Kurz: Keep asylum seekers on islands
Asylum seekers to the European Union should be held on islands rather than be allowed direct access to the continent, Austria's foreign minister has said.
Sebastian Kurz suggested in an interview with Die Presse newspaper published on Sunday that the bloc follow the "Australian example" to discourage migrants from setting out on the often perilous journey to Europe.
Under Australia's harsh and much-criticised immigration policy, asylum-seekers who try to reach Australia by boat are turned back or sent to Pacific camps in Nauru and Papua New Guinea where they are held indefinitely while their refugee applications are processed.
They are blocked from resettling in Australia even if found to be refugees.
"The Australian model of course cannot be completely replicated but its principles can be applied in Europe," the minister said, adding that he was skeptical about the impact of a recent agreement with Turkey aimed at reducing the number of migrants traveling to the continent.
A similar model was used in the United States in the first half of the 20th century, with new arrivals being held on Ellis Island as they travelled to New York, he said.
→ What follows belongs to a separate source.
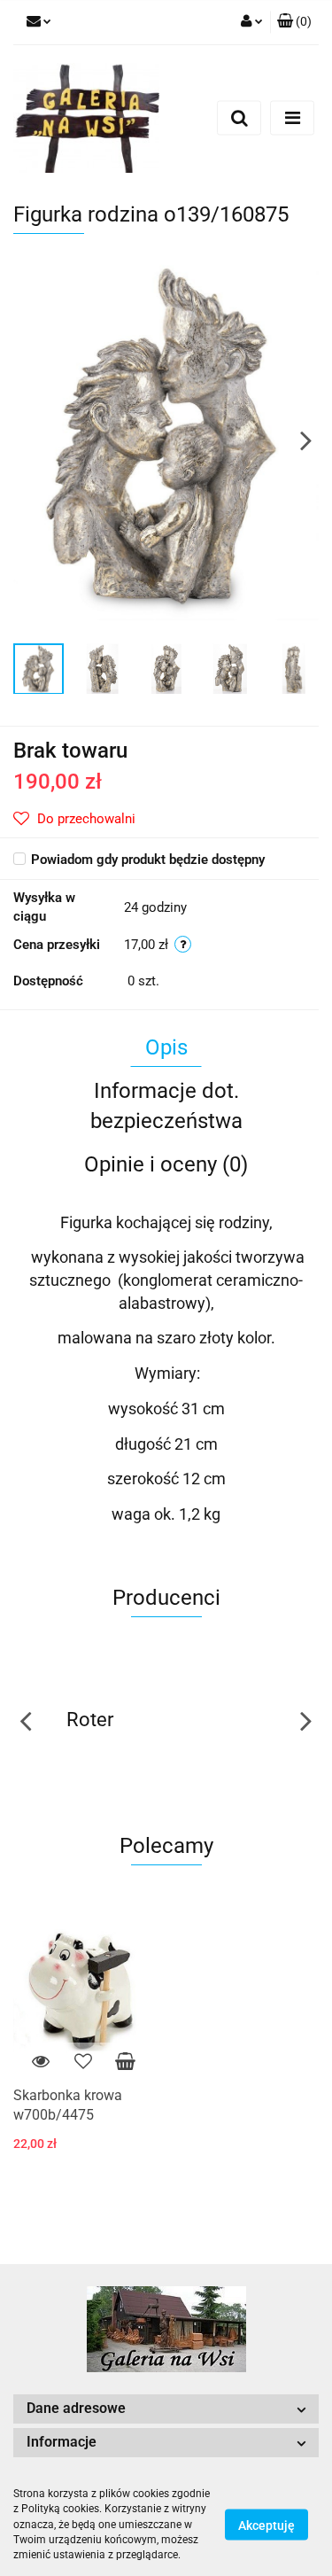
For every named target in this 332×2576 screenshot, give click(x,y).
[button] (294, 22)
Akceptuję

Kurz added that the EU should adopt a resolution whereby those who try to enter Europe illegally lose their right to demand asylum.
Some 204,000 migrants and refugees have crossed the Mediterranean to Europe since January, the United Nations refugee agency said this week.
More than 2,500 people have died trying to make the journey this year -- the vast majority of them on crossings between Libya and Italy -- as Europe battles its worst migration crisis since World War II.
Many migrants saved from the sea are already directed to Greek islands or the Italian island of Lampedusa.
Austria, governed by a coalition of social-democrats and conservatives, welcomed some 90,000 asylum seekers last year, but since then Vienna has hardened its conditions of asylum and tried to close the migrant route from Greece to the north of Europe via the Balkans.
Last month a candidate from the far-right Freedom Party (FPÖ) narrowly lost the election for the largely ceremonial but coveted post of president.